— Begin —

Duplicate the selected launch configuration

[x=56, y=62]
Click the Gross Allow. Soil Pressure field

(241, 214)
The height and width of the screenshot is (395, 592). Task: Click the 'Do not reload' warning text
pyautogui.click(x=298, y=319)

— End —
— Begin —

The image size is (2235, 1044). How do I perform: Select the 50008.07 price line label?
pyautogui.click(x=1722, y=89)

— End —

Rewrite the entries from the line containing "Duplicate the selected launch configuration" through the line containing "pyautogui.click(x=298, y=319)", inclusive, replacing "launch configuration" with "run configuration" and keeping everything else the same. Give only those lines.

Duplicate the selected run configuration

[x=56, y=62]
Click the Gross Allow. Soil Pressure field

(241, 214)
The height and width of the screenshot is (395, 592). Task: Click the 'Do not reload' warning text
pyautogui.click(x=298, y=319)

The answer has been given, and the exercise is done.